Audio & Speech

FastMSS simulator sparks synthetic data recipe for multi-talker ASR & diarization

Synthetic-only training now rivals real data, plus FastMSS boosts both tasks

Deep Dive

A new paper by Polok et al. (Brno University, Hitachi, CMU) tackles the shortage of real multi-talker conversational recordings by studying how synthetic data generation affects state-of-the-art systems. They introduce FastMSS, a highly efficient open-source simulator, and test it on leading architectures: DiCoW for multi-talker ASR and Sortformer for speaker diarization. The study systematically examines turn-taking dynamics, source domain choice, acoustic augmentations, and mixing strategies, revealing that optimal simulation recipes are highly task-dependent.

Key findings include: increasing speech overlap boosts ASR performance but degrades diarization accuracy, while using broad source diversity consistently outperforms matching the exact target domain.

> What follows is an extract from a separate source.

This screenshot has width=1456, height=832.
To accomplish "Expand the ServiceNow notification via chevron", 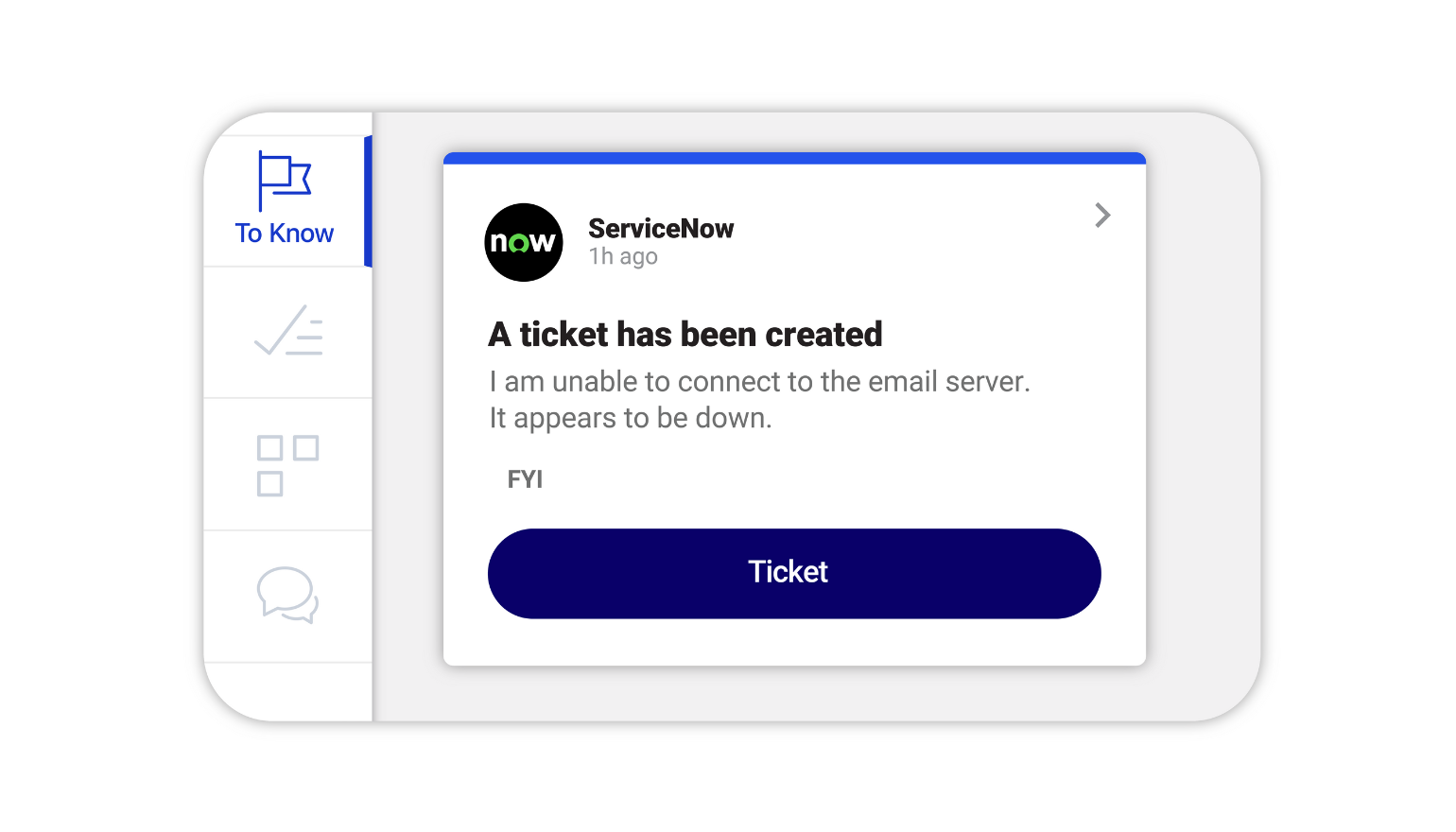I will pos(1102,215).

Most strikingly, synthetic-only training now approaches real-data baselines, and combining simulated data with real recordings yields substantial gains over real-only training for both tasks. The work, submitted to INTERSPEECH 2026, provides practical guidelines for generating effective synthetic conversational datasets, helping the field close the gap between simulated mixtures and real-world interactions.

Key Points
  • FastMSS is a new open-source simulator for generating multi-talker conversational audio with controlled turn-taking.
  • Increasing speech overlap improves multi-talker ASR (DiCoW) but hurts speaker diarization (Sortformer).
  • Synthetic-only training approaches real-data baselines; synthetic+real outperforms real-only for both tasks.

Why It Matters

Paves the way for cheaper, scalable training of voice assistants and meeting transcription systems without expensive real recordings.